• What the task asks:
Rewrite every line of the records below as a JSON list of strings, one string per line, with blank lines and the pictures left out.

• Exercise input:

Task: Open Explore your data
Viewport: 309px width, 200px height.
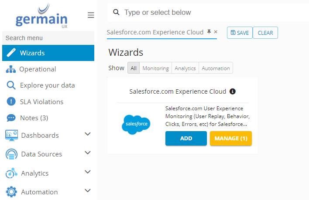Action: click(x=47, y=85)
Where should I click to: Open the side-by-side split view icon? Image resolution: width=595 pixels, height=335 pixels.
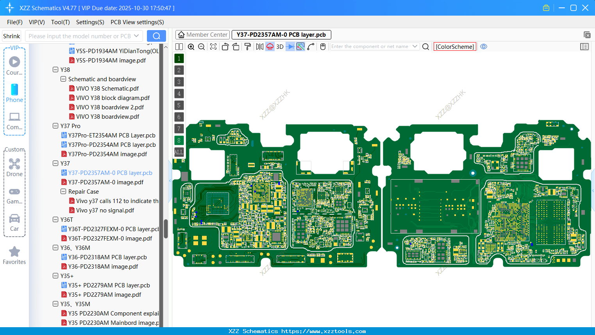(179, 46)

• Completed task:
[
  "Task: Open Explore your data",
  "Viewport: 309px width, 200px height.",
  "Action: click(x=47, y=85)",
  "Where should I click to: Open the side-by-side split view icon? Image resolution: width=595 pixels, height=335 pixels.",
  "(179, 46)"
]